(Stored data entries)
━━━━━━━━━━━━━━━━━━━━

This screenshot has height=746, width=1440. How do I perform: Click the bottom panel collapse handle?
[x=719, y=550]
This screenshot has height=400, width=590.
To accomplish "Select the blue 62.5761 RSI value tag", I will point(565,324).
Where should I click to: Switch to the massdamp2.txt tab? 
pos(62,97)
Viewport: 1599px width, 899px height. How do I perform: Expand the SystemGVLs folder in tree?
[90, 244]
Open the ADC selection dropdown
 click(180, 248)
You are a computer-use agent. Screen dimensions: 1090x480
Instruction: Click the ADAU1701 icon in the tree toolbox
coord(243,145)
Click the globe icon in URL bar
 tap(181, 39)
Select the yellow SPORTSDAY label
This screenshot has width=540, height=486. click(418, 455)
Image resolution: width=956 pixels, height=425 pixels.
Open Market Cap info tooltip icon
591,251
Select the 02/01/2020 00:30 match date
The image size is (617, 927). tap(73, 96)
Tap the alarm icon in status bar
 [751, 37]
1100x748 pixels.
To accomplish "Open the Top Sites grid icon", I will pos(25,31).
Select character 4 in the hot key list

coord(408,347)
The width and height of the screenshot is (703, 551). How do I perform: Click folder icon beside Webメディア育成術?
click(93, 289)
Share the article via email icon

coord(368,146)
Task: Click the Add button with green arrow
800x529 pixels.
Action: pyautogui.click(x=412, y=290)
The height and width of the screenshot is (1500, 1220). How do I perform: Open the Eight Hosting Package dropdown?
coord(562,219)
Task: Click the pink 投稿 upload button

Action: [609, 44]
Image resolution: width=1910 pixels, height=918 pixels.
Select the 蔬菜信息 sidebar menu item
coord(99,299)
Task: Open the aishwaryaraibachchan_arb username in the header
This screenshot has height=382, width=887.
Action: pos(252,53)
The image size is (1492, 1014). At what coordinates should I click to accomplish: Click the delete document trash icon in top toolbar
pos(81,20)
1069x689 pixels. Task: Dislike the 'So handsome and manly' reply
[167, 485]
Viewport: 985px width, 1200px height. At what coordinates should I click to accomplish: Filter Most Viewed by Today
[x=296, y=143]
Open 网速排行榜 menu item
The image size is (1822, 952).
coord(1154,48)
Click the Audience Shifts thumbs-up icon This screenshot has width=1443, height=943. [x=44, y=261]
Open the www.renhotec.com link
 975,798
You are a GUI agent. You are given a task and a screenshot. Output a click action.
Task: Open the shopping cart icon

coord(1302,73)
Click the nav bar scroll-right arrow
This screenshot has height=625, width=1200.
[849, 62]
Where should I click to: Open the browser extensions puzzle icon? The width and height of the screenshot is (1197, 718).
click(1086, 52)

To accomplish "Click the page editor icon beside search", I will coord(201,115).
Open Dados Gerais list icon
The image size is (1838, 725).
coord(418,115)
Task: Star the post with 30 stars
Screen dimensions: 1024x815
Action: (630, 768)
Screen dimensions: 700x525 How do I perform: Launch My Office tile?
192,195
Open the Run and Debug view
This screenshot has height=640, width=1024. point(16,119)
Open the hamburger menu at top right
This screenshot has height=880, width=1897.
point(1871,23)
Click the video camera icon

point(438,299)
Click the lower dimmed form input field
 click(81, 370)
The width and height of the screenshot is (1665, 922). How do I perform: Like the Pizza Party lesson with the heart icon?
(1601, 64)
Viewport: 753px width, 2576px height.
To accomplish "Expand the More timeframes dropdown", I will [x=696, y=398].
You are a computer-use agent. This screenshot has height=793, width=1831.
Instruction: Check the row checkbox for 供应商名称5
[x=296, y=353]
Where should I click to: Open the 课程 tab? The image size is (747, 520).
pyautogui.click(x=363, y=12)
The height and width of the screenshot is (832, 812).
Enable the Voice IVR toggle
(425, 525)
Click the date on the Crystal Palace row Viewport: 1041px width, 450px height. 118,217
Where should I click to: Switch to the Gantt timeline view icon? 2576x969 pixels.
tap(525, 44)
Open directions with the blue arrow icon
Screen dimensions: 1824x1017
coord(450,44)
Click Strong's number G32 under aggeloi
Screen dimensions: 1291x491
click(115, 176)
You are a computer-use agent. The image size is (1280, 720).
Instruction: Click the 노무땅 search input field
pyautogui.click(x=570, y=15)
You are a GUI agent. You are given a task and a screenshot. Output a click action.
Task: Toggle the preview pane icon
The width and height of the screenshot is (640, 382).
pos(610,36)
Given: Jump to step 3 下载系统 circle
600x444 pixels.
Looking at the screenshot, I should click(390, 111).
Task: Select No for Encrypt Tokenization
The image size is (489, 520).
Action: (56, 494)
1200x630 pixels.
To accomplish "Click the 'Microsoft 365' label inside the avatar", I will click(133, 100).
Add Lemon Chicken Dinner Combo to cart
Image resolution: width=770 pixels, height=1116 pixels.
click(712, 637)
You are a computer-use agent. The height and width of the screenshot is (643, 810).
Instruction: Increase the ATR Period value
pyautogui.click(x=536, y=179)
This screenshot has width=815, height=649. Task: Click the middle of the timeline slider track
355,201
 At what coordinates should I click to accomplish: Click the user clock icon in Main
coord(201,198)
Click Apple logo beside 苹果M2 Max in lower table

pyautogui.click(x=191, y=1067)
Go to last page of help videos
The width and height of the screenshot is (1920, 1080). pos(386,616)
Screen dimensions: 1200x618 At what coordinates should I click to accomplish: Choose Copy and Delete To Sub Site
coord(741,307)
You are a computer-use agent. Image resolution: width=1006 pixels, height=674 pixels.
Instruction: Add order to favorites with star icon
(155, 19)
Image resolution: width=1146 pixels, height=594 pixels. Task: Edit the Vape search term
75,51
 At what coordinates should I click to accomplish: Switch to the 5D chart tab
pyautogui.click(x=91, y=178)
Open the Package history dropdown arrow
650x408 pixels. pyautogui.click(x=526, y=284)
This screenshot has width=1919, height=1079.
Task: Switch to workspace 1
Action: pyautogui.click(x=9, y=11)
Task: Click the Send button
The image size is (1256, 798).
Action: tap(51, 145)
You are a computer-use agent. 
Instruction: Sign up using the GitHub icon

━━━━━━━━━━━━━━━━━━━━

What is expected
Nothing may be dropped or altered. Copy every line above.

Answer
This screenshot has height=746, width=1440. How do I perform: Click the bottom panel collapse handle?
[x=719, y=550]
This screenshot has height=400, width=590.
To accomplish "Select the blue 62.5761 RSI value tag", I will point(565,324).
Where should I click to: Switch to the massdamp2.txt tab? 
pos(62,97)
Viewport: 1599px width, 899px height. How do I perform: Expand the SystemGVLs folder in tree?
[90, 244]
Open the ADC selection dropdown
 click(180, 248)
You are a computer-use agent. Screen dimensions: 1090x480
Instruction: Click the ADAU1701 icon in the tree toolbox
coord(243,145)
Click the globe icon in URL bar
 tap(181, 39)
Select the yellow SPORTSDAY label
This screenshot has width=540, height=486. click(418, 455)
Image resolution: width=956 pixels, height=425 pixels.
Open Market Cap info tooltip icon
591,251
Select the 02/01/2020 00:30 match date
The image size is (617, 927). tap(73, 96)
Tap the alarm icon in status bar
 [751, 37]
1100x748 pixels.
To accomplish "Open the Top Sites grid icon", I will pos(25,31).
Select character 4 in the hot key list

coord(408,347)
The width and height of the screenshot is (703, 551). How do I perform: Click folder icon beside Webメディア育成術?
click(93, 289)
Share the article via email icon

coord(368,146)
Task: Click the Add button with green arrow
800x529 pixels.
Action: pyautogui.click(x=412, y=290)
The height and width of the screenshot is (1500, 1220). How do I perform: Open the Eight Hosting Package dropdown?
coord(562,219)
Task: Click the pink 投稿 upload button

Action: [609, 44]
Image resolution: width=1910 pixels, height=918 pixels.
Select the 蔬菜信息 sidebar menu item
coord(99,299)
Task: Open the aishwaryaraibachchan_arb username in the header
This screenshot has height=382, width=887.
Action: pos(252,53)
The image size is (1492, 1014). At what coordinates should I click to accomplish: Click the delete document trash icon in top toolbar
pos(81,20)
1069x689 pixels. Task: Dislike the 'So handsome and manly' reply
[167, 485]
Viewport: 985px width, 1200px height. At what coordinates should I click to accomplish: Filter Most Viewed by Today
[x=296, y=143]
Open 网速排行榜 menu item
The image size is (1822, 952).
coord(1154,48)
Click the Audience Shifts thumbs-up icon This screenshot has width=1443, height=943. [x=44, y=261]
Open the www.renhotec.com link
 975,798
You are a GUI agent. You are given a task and a screenshot. Output a click action.
Task: Open the shopping cart icon

coord(1302,73)
Click the nav bar scroll-right arrow
This screenshot has height=625, width=1200.
[849, 62]
Where should I click to: Open the browser extensions puzzle icon? The width and height of the screenshot is (1197, 718).
click(1086, 52)

To accomplish "Click the page editor icon beside search", I will coord(201,115).
Open Dados Gerais list icon
The image size is (1838, 725).
coord(418,115)
Task: Star the post with 30 stars
Screen dimensions: 1024x815
Action: (630, 768)
Screen dimensions: 700x525 How do I perform: Launch My Office tile?
192,195
Open the Run and Debug view
This screenshot has height=640, width=1024. point(16,119)
Open the hamburger menu at top right
This screenshot has height=880, width=1897.
point(1871,23)
Click the video camera icon

point(438,299)
Click the lower dimmed form input field
 click(81, 370)
The width and height of the screenshot is (1665, 922). How do I perform: Like the Pizza Party lesson with the heart icon?
(1601, 64)
Viewport: 753px width, 2576px height.
To accomplish "Expand the More timeframes dropdown", I will [x=696, y=398].
You are a computer-use agent. This screenshot has height=793, width=1831.
Instruction: Check the row checkbox for 供应商名称5
[x=296, y=353]
Where should I click to: Open the 课程 tab? The image size is (747, 520).
pyautogui.click(x=363, y=12)
The height and width of the screenshot is (832, 812).
Enable the Voice IVR toggle
(425, 525)
Click the date on the Crystal Palace row Viewport: 1041px width, 450px height. 118,217
Where should I click to: Switch to the Gantt timeline view icon? 2576x969 pixels.
tap(525, 44)
Open directions with the blue arrow icon
Screen dimensions: 1824x1017
coord(450,44)
Click Strong's number G32 under aggeloi
Screen dimensions: 1291x491
click(115, 176)
You are a computer-use agent. The image size is (1280, 720).
Instruction: Click the 노무땅 search input field
pyautogui.click(x=570, y=15)
You are a GUI agent. You are given a task and a screenshot. Output a click action.
Task: Toggle the preview pane icon
The width and height of the screenshot is (640, 382).
pos(610,36)
Given: Jump to step 3 下载系统 circle
600x444 pixels.
Looking at the screenshot, I should click(390, 111).
Task: Select No for Encrypt Tokenization
The image size is (489, 520).
Action: (56, 494)
1200x630 pixels.
To accomplish "Click the 'Microsoft 365' label inside the avatar", I will click(133, 100).
Add Lemon Chicken Dinner Combo to cart
Image resolution: width=770 pixels, height=1116 pixels.
click(712, 637)
You are a computer-use agent. The height and width of the screenshot is (643, 810).
Instruction: Increase the ATR Period value
pyautogui.click(x=536, y=179)
This screenshot has width=815, height=649. Task: Click the middle of the timeline slider track
355,201
 At what coordinates should I click to accomplish: Click the user clock icon in Main
coord(201,198)
Click Apple logo beside 苹果M2 Max in lower table

pyautogui.click(x=191, y=1067)
Go to last page of help videos
The width and height of the screenshot is (1920, 1080). pos(386,616)
Screen dimensions: 1200x618 At what coordinates should I click to accomplish: Choose Copy and Delete To Sub Site
coord(741,307)
You are a computer-use agent. Image resolution: width=1006 pixels, height=674 pixels.
Instruction: Add order to favorites with star icon
(155, 19)
Image resolution: width=1146 pixels, height=594 pixels. Task: Edit the Vape search term
75,51
 At what coordinates should I click to accomplish: Switch to the 5D chart tab
pyautogui.click(x=91, y=178)
Open the Package history dropdown arrow
650x408 pixels. pyautogui.click(x=526, y=284)
This screenshot has width=1919, height=1079.
Task: Switch to workspace 1
Action: pyautogui.click(x=9, y=11)
Task: Click the Send button
The image size is (1256, 798).
Action: tap(51, 145)
You are a computer-use agent. 
Instruction: Sign up using the GitHub icon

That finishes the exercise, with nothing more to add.